The Sarbanes-Oxley Act was enacted in 2002, setting higher standards for all U.S. public company board, management and public accounting firms. The Act mandated reforms to enhance financial disclosures and corporate responsibility. Since the enactment of Sarbanes-Oxley, a debate has ensued about whether or not overregulation has deterred foreign companies from listing in the United States. In response, the SEC reduced regulatory requirements on foreign and public companies, making compliance easier. Public companies now face lighter regulations as a result of Supreme Court decisions and requirements that have been eliminated through the Dodd-Frank Act. The Supreme Court made it significantly harder to sue public companies for securities fraud in several cases and the Dodd-Frank Act eliminated the requirement that auditors must certify the validity of company’s internal controls for companies with a market value of less than $75 million.
A study by Berkeley Law Professor Robert Bartlett, however, found that a majority of companies bought by private equity firms still voluntarily complied with the requirements of Sarbanes-Oxley. Professor Bartlett’s study corrects a significant bias in the hypothesis that the compliance costs associated with Sarbanes-Oxley resulted in an increase of firms going private. His study provides considerable evidence to show that the wave of going-private was not driven by the compliance costs.
On January 25, 2011, the Securities and Exchange Commission (SEC) officially adopted final rules implementing Section 951 of the Dodd-Frank Wall Street Reform and Consumer Protection Act. This so-called “Say-on-Pay” provision establishes three new shareholder-voting requirements for large companies subject to federal proxy rules. First, such companies must provide shareholders with a non-binding vote on executive compensation at least once every three years. Second, large companies must give shareholders a non-binding vote establishing the frequency with which they engage in the say-on-pay vote at least once every six years. Finally, shareholders must be given a separately held advisory vote on “golden-parachute” arrangements and understandings in connection with mergers and acquisitions and other transactions, including going-private transactions and third-party tender offers.
For large reporting companies, the non-binding vote on executive compensation as well as the non-binding vote on frequency must be had at the first shareholder meeting after January 21, 2011. However, smaller reporting companies are not required to hold a say-on-pay or frequency vote until the first shareholder meeting to occur after January 21, 2013. New regulations regarding golden-parachute votes and disclosures will become effective after April 25, 2011.

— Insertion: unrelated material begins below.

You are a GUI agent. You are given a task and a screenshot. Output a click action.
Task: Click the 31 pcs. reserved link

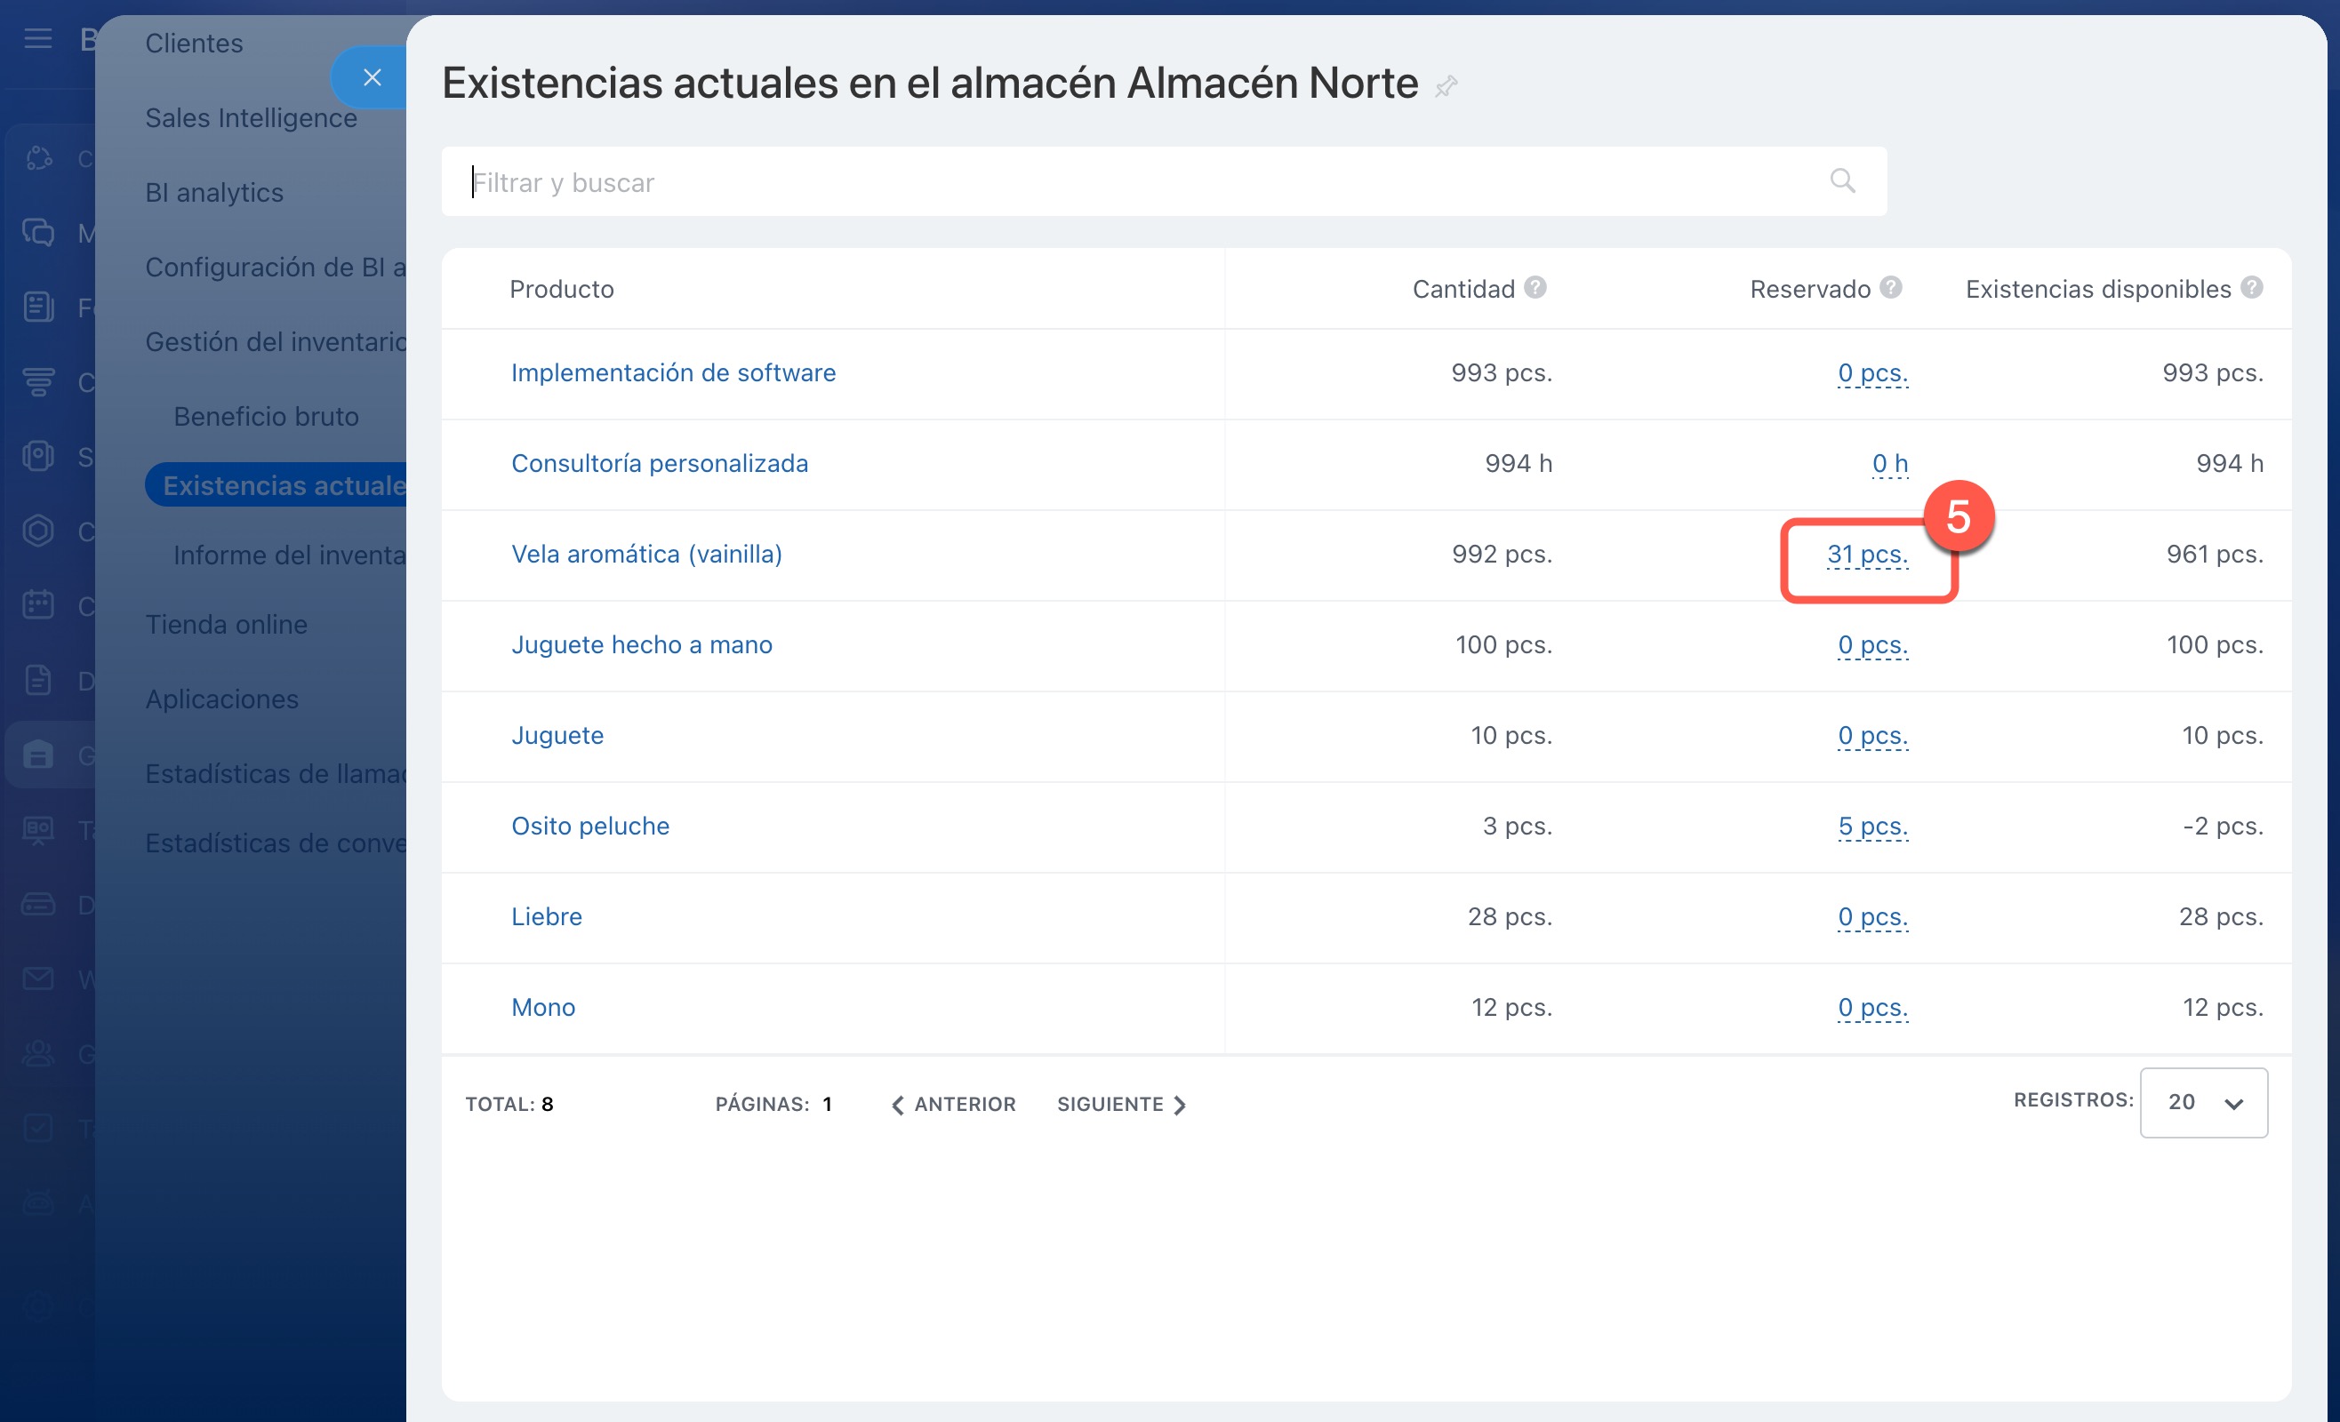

Section 939A of the Dodd-Frank Act requires federal agencies to remove references to credit rating agencies (such as Moody’s Standard and Poor’s) from existing regulations and replace them with other appropriate standards for the calculation/measurement of risk. The rule stems from one of the perceived problems that led to the financial crisis: over-reliance on credit-rating agencies. In essence, numerous government regulations have delegated the authority of determining the risk of investments to the major credit-rating agencies and some believe it was the severe underestimation the risks of sub-prime mortgages (combined with both the private and public sector’s reliance on these ratings) that led to financial collapse in 2007/2008.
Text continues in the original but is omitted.